23 de janeiro de 2017 | 09h12

O ministro Marco Aurélio Mello,do Supremo Tribunal Federal, disse nesta manhã que, se consultado pela presidente da corte, Cármen Lúcia, para trocar a Primeira pela Segunda Turma, que julga os processos da Lava Jato, declinará.

Ele lembrou que já foi sondado para fazer a “migração” quando abriu-se uma vaga em 2015, e não aceitou. “Sou um juiz previsível. Portanto, se houver nova consulta, estou fora da clientela. Se abrirá oportunidade para os demais se manifestarem”, afirmou.

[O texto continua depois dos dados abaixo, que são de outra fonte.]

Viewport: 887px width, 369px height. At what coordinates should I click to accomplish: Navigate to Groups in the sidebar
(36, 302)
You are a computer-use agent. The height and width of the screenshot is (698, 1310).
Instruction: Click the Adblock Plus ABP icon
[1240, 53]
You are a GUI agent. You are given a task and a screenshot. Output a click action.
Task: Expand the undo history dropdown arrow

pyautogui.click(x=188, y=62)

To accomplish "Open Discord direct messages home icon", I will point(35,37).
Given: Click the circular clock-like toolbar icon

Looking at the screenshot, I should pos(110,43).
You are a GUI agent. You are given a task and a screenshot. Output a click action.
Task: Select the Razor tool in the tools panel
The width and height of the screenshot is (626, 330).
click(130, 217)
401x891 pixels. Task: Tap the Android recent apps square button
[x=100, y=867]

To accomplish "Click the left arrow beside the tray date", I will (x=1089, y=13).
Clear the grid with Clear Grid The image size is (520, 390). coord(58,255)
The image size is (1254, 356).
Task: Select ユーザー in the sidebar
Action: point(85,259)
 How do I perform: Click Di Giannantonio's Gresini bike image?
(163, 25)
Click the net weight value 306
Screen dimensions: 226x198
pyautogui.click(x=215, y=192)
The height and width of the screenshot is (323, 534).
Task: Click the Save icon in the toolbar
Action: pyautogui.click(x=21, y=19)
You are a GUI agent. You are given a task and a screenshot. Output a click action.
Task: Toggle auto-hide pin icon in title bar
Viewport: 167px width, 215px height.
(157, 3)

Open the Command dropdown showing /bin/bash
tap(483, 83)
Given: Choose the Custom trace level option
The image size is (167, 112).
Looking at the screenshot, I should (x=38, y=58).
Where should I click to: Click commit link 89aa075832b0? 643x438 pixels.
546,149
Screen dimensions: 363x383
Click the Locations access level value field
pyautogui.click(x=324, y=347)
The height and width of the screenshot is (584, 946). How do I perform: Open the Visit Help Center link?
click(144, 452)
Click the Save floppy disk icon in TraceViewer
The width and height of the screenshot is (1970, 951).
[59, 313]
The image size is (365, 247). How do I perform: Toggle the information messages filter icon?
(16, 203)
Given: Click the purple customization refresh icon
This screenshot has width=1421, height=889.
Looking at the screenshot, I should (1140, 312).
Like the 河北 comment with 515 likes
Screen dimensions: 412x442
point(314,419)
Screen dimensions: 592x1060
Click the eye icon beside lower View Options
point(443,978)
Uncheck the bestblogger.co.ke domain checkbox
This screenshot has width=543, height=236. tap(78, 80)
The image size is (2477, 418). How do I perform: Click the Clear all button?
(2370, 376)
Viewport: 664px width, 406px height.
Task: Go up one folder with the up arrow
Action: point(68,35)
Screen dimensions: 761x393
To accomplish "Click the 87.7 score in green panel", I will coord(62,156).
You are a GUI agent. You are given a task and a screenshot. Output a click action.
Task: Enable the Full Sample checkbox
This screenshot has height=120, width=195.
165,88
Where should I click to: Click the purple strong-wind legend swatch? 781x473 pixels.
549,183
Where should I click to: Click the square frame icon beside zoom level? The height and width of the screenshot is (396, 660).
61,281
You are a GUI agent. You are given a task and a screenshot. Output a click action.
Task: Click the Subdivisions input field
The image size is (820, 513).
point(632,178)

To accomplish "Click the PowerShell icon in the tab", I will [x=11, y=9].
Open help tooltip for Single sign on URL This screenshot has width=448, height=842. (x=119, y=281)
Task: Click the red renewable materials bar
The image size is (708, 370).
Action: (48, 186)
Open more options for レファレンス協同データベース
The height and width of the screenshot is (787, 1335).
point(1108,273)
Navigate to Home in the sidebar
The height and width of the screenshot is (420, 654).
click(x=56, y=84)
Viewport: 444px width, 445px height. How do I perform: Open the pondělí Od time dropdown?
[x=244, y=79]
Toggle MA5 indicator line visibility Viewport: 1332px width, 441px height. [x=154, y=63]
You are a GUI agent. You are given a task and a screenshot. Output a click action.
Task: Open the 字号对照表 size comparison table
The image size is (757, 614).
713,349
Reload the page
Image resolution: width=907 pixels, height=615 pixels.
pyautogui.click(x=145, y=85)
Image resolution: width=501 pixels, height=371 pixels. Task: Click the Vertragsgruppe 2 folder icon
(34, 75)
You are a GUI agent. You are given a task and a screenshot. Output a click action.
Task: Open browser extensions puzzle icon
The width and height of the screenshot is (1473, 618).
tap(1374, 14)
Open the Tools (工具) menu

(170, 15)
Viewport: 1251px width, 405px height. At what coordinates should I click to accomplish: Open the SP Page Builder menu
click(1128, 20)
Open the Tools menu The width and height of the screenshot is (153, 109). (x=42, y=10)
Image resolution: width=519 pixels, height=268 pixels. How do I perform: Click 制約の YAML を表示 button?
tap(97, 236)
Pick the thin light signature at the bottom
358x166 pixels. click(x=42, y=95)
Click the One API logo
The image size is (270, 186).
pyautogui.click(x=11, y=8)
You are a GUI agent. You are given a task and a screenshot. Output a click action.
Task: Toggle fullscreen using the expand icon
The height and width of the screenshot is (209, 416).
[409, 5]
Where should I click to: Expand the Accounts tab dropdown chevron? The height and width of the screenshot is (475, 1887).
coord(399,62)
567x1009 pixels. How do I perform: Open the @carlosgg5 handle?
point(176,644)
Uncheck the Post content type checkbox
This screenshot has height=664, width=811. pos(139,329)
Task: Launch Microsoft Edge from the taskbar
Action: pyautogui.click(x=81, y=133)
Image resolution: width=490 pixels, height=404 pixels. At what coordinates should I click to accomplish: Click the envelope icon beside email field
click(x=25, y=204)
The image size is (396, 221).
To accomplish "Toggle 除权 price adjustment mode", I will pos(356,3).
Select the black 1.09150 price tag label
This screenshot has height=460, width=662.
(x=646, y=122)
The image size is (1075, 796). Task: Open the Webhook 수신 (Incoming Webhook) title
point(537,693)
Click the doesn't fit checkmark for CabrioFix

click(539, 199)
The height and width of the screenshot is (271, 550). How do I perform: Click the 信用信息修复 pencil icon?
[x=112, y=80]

Marco Aurélio, no entanto, defende que a relatoria seja redistribuída aos quatro ministros remanscentes na turna: Dias Toffoli, Gilmar Mendes, Celso de Mello ou Ricardo Lewandowski. “Já estão enfronhados com os processos. Qualquer um deles está habilitado a assumir as funções tão bem desempenhadas pelo ministro Teori”, disse.

O magistrado também acha que não existe possibilidade de a presidente Cármen Lúcia indicar o novo relator. “O princípio do juiz natural afasta essa possibilidade. Tem de ser por sorteio.”